Ditetapkan pada tahun 1970-an Detroit, “Motor City” dibintangi Alan Ritchson sebagai John Miller, seorang pekerja mobil kerah biru, yang jatuh cinta pada Sophia, mantan pacar (Woodley) dari Reynolds, gembala narkoba yang sedang naik daun (Foster). Sebagai pembalasan, Reynolds meminta seorang polisi yang korup (Pablo Schreiber) untuk membingkai John atas tuduhan narkoba, mengirim pria yang tidak bersalah ke penjara, di mana ia merencanakan balas dendam dan untuk mendapatkan kembali cintanya yang hilang.
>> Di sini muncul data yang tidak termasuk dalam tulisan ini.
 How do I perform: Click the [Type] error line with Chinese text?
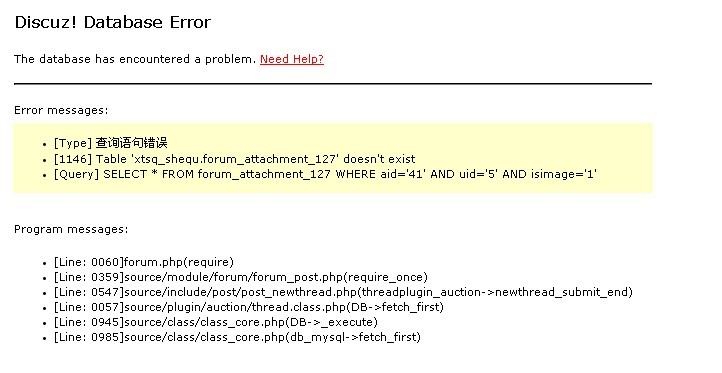tap(111, 143)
Berikut ini adalah hampir 100 menit pembalasan kekerasan saat kedua pria itu berperang untuk hati Sophia, semuanya diatur ke skor retro propulsif yang dikuratori oleh pemenang Grammy dan penduduk asli Detroit Jack White.
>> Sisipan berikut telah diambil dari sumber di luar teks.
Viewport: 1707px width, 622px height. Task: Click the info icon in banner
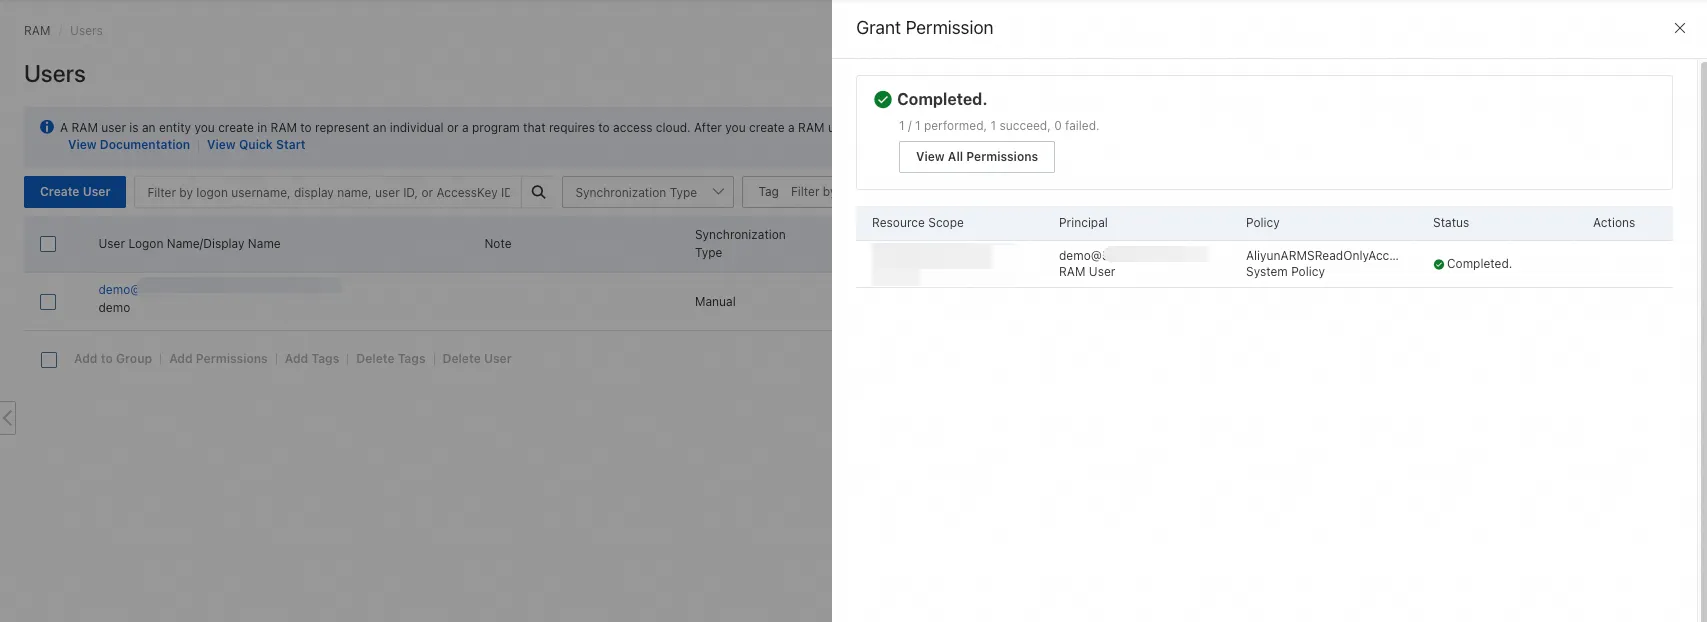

“Awalnya ditulis lebih sebagai arketipal dalam arti bahwa ada antagonis, protagonis, dan dia benar-benar semacam korban antagonis yang akan diselamatkan oleh protagonis,” kata Woodley, menjelaskan mengapa dia tertarik untuk memainkan karakter Helen of Troy-esque.
“Dinamika energi antara Sophia dan kedua pria ini – salah satunya menyediakan rumah, keselamatan, relaksasi untuk sistem sarafnya, juga pulang ke rumah. Dan satu disediakan, ruang baginya untuk menjadi wanita liar dan membiarkan femininnya benar -benar terbang dengan cara yang penuh warna, tetapi tidak selalu melayani dia dengan perasaan aman atau terlindungi,” katanya. “Dikotomi antara hati yang menginginkan dua hal dan kecerdasan mengetahui ada satu pilihan yang harus dibuat adalah sesuatu yang tentu saja bisa saya hubungkan dan saya pikir banyak orang dapat berhubungan dengan.”
Foster tertarik oleh film “Beautiful Script,” yang panjangnya sekitar 89 halaman. “Tidak ada banyak dialog, tapi itu berdasarkan perilaku. Jika kita berpikir tentang karakter, itu adalah bagaimana kita berperilaku,” katanya tentang bermain gangster yang kejam: “untuk menggemakan Shai, cintanya dikhususkan. Itu tidak mencuri sang putri. Itu orangnya. Dan dia akan memadamkan api dengan gasoline untuk mendapatkan kembali.”
Dia menambahkan: “Saya suka menari dengan Potsy dan Shai. Kita semua bekerja dengan sangat intuitif. Kami memahami bentuk, kami menggali tarian, tetapi kami juga berburu sesuatu yang menyakitkan, dan untuk membagikannya sedikit dan bertukar bahwa ketika kamera bergulir, itu macet.”
Dan karena ini adalah era disko, karakter secara harfiah menari melalui drama. “Tarian itu adalah adegan termudah di dunia. Itu pada dasarnya (mengatakan) ‘tindakan,’ kemudian bertahan dan menonton,” kata Ponciroli. “Kami memiliki potongan delapan menit dari adegan disko karena semuanya luar biasa! Kami harus mengurangi itu.”
Untuk lebih lanjut tentang film (serta Woodley menggoda perannya di “Paradise” Season 2), tonton video di atas.